EXCERPT TO READ →
I have heard through friends with Bersas that no aftermarket mag has proven to work well in Bersas. Most Bersa owners. ( all 12 of them) ((its a joke ))......say only Bersa mags in Bersas no matter how inexpensive the aftermarket ones are.

I would direct you to the Bersa chat page but they are as unfriendly a bunch as there is on the web especially to new comers and anyone who likes Glocks Rugers Taurus Kimbers or any gun not made in Argentina. Well except for the high quality Florida gun that starts with a K. 

Bersas don't like Pro-Mags from what my buddies with Bersas tell me.

RCG


----------



## ScienceWizard

I have read a lot of reviews on after market magazines. Up to about a year ago, Pro-Mag did not get ratings that were very good. I attemped to try one for fit at a local gun show, and the fit and finish just did not seem correct. Alot of grind going in and hard to release coming out. Just a bit to large in some spot. Walked away and bought a Magazine direct from Eagle Imports in New Jersey (Bersa). Very pleased with the factory Mag., and great group to deal with so far. I have also changed my grip when firing the weapon as others have stated. I am not getting my 7th round jam/stovepipe any longer. I can not say if it is the new Mag Spring, or the Grip. 

Good luck with you issue, try grip change first, less expensive. I am so pleased with the Thunder 380 I just purchased a second wepon for my Son's Birthday. Great Firearm for the money.


----------



## ronmail65

ScienceWizard said:


> I have read a lot of reviews on after market magazines. Up to about a year ago, Pro-Mag did not get ratings that were very good. I attemped to try one for fit at a local gun show, and the fit and finish just did not seem correct. Alot of grind going in and hard to release coming out. Just a bit to large in some spot. Walked away and bought a Magazine direct from Eagle Imports in New Jersey (Bersa). Very pleased with the factory Mag., and great group to deal with so far. I have also changed my grip when firing the weapon as others have stated. I am not getting my 7th round jam/stovepipe any longer. I can not say if it is the new Mag Spring, or the Grip.

REQUIRED ACTION 1 → Which gun makes does the forum thread about Bersa magazines say the Bersa chat page is unfriendly toward fans of? List each one.
REQUIRED ACTION 2 → From the forum thread about Bersa magazines, copy word for word the part that opens with the words containing "I have heard" and closes with "starts with a K.".

EXERCISE DATA →
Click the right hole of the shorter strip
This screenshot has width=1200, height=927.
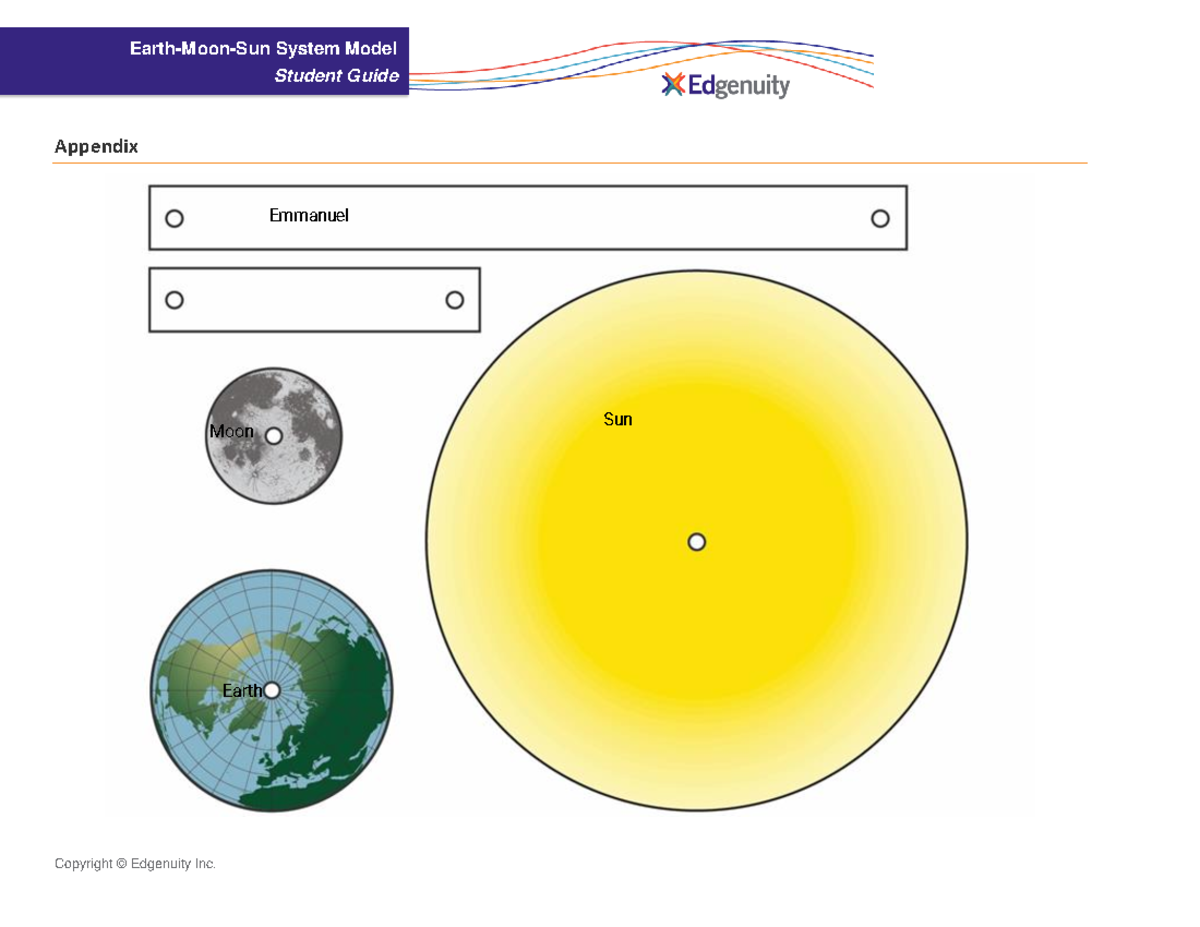[x=456, y=298]

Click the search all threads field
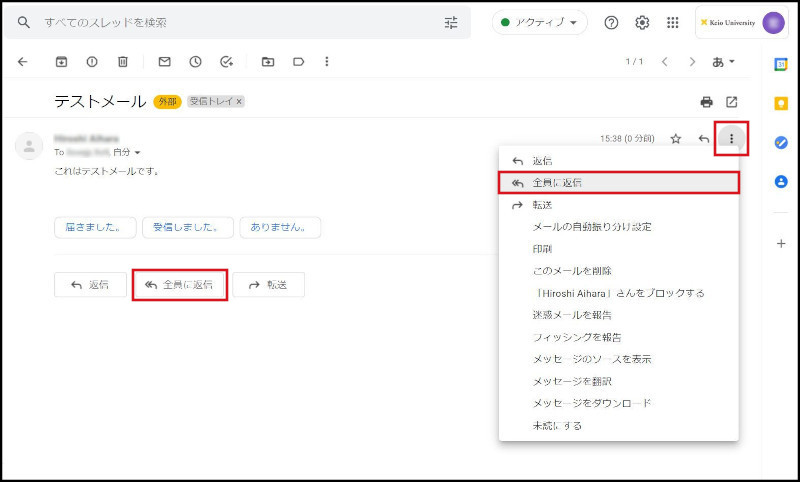(230, 22)
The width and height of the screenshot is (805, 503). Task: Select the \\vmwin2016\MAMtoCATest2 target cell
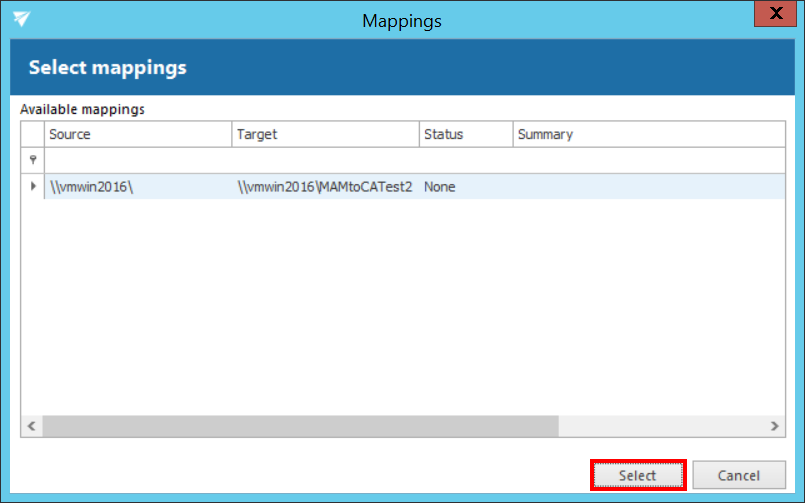coord(325,187)
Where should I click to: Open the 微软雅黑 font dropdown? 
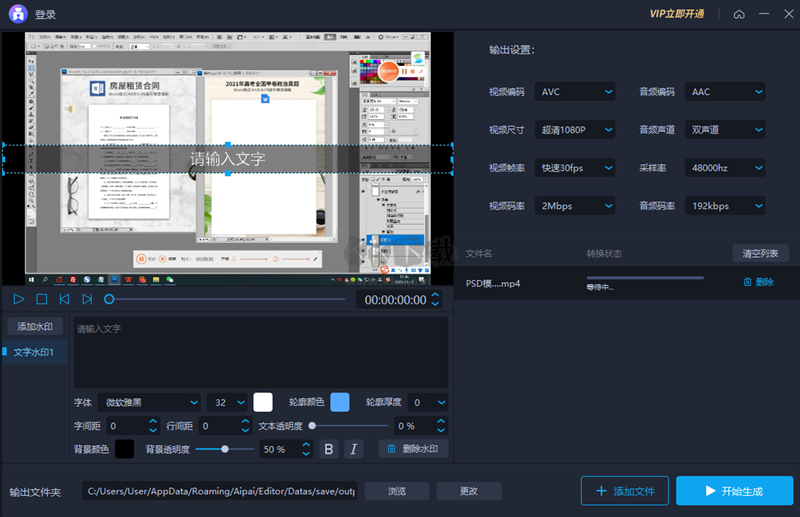tap(151, 402)
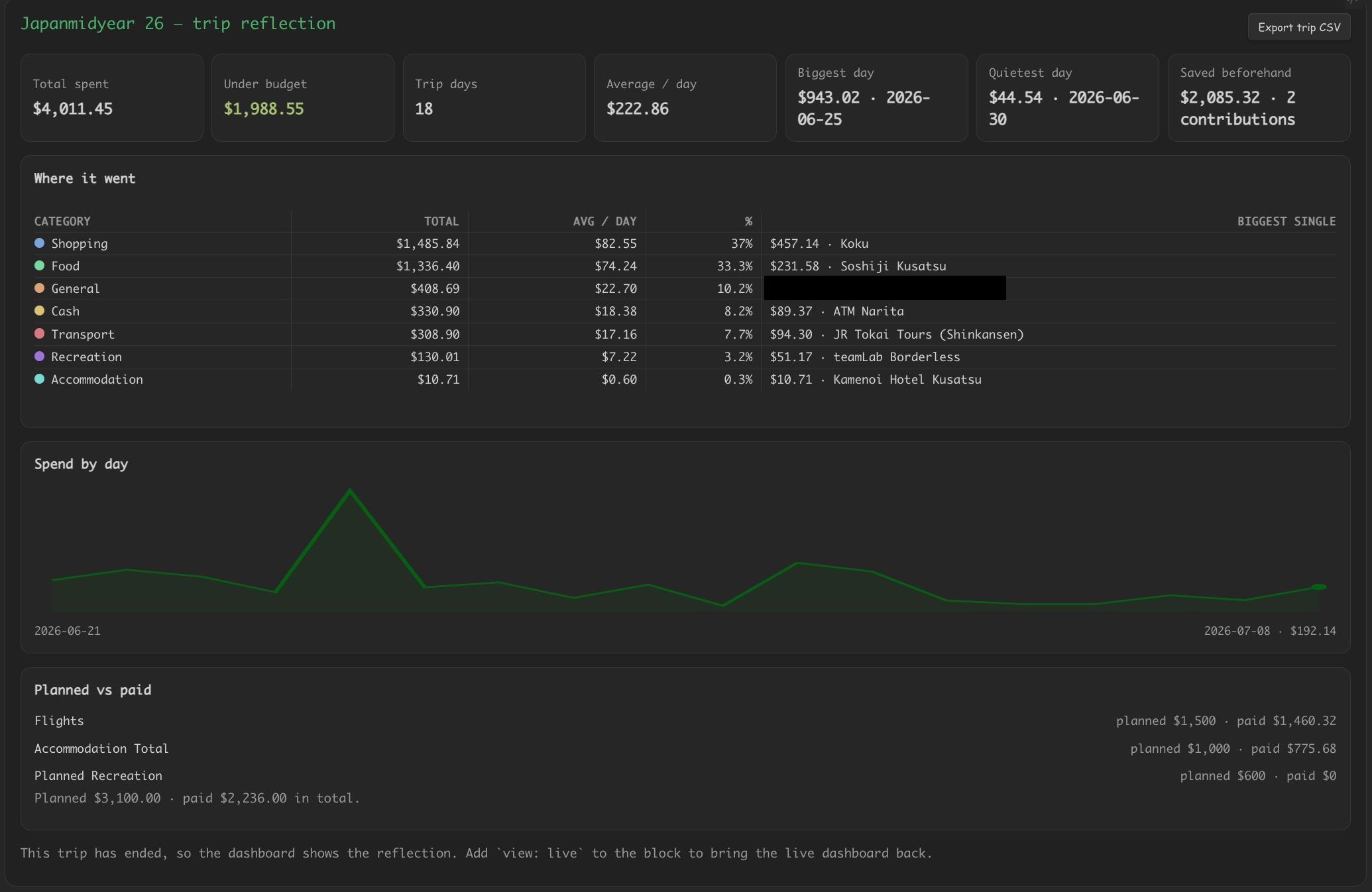Click the green Food category dot
Viewport: 1372px width, 892px height.
tap(39, 266)
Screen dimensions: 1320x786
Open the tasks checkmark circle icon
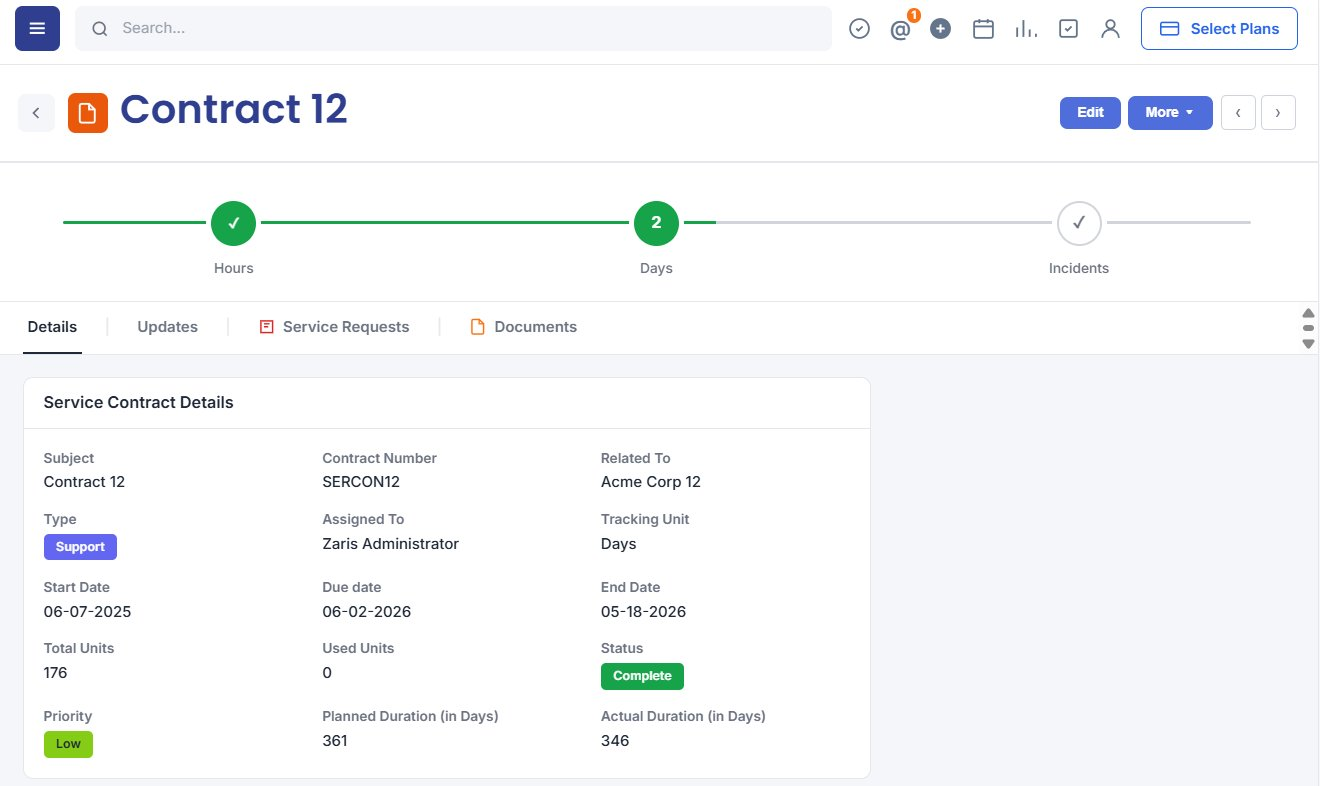click(859, 29)
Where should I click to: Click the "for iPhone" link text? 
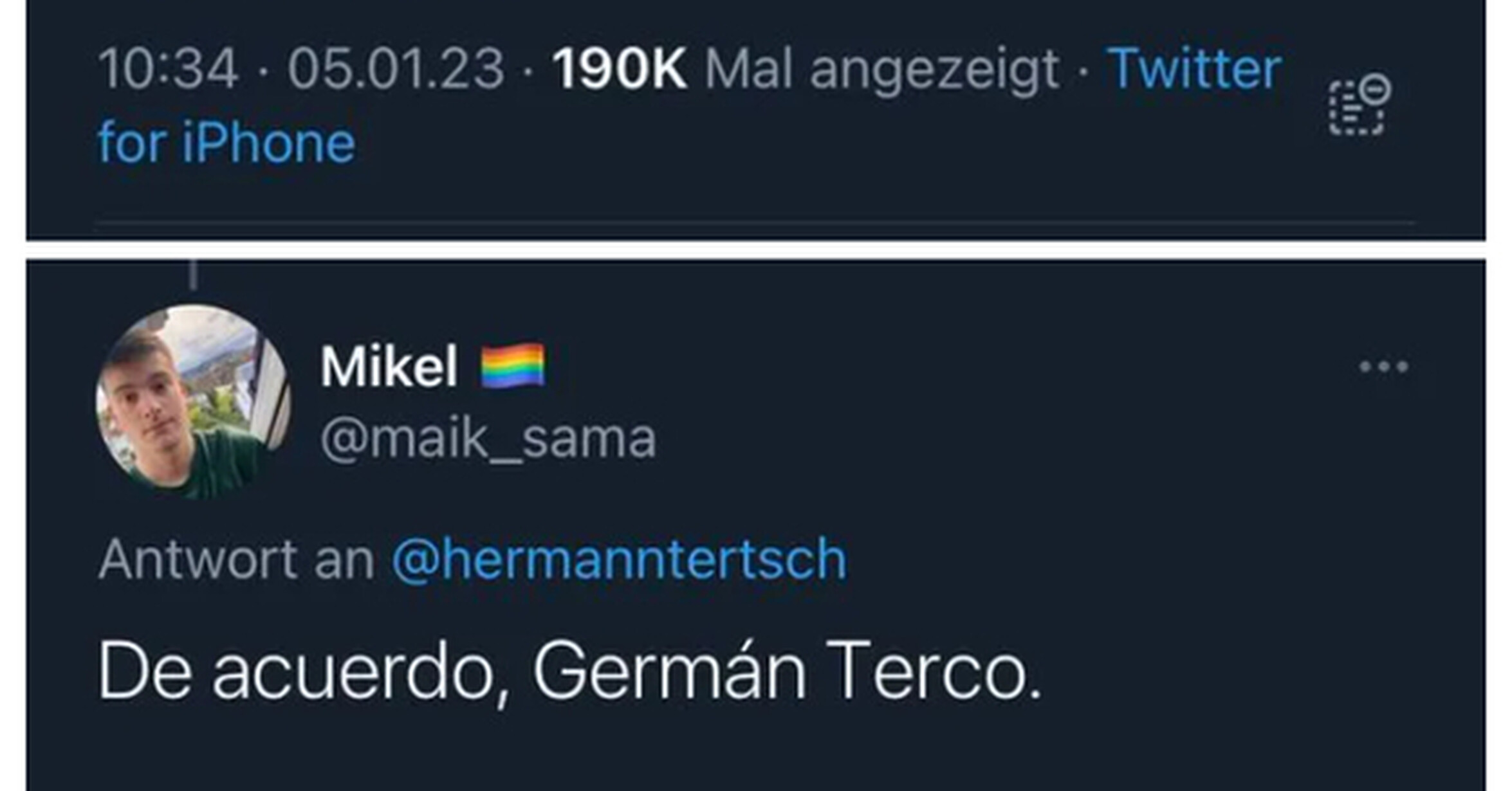coord(226,143)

EXERCISE OUTPUT 1 → Glocks, Rugers, Taurus, Kimbers

EXERCISE OUTPUT 2 →
I have heard through friends with Bersas that no aftermarket mag has proven to work well in Bersas. Most Bersa owners. ( all 12 of them) ((its a joke ))......say only Bersa mags in Bersas no matter how inexpensive the aftermarket ones are.

I would direct you to the Bersa chat page but they are as unfriendly a bunch as there is on the web especially to new comers and anyone who likes Glocks Rugers Taurus Kimbers or any gun not made in Argentina. Well except for the high quality Florida gun that starts with a K.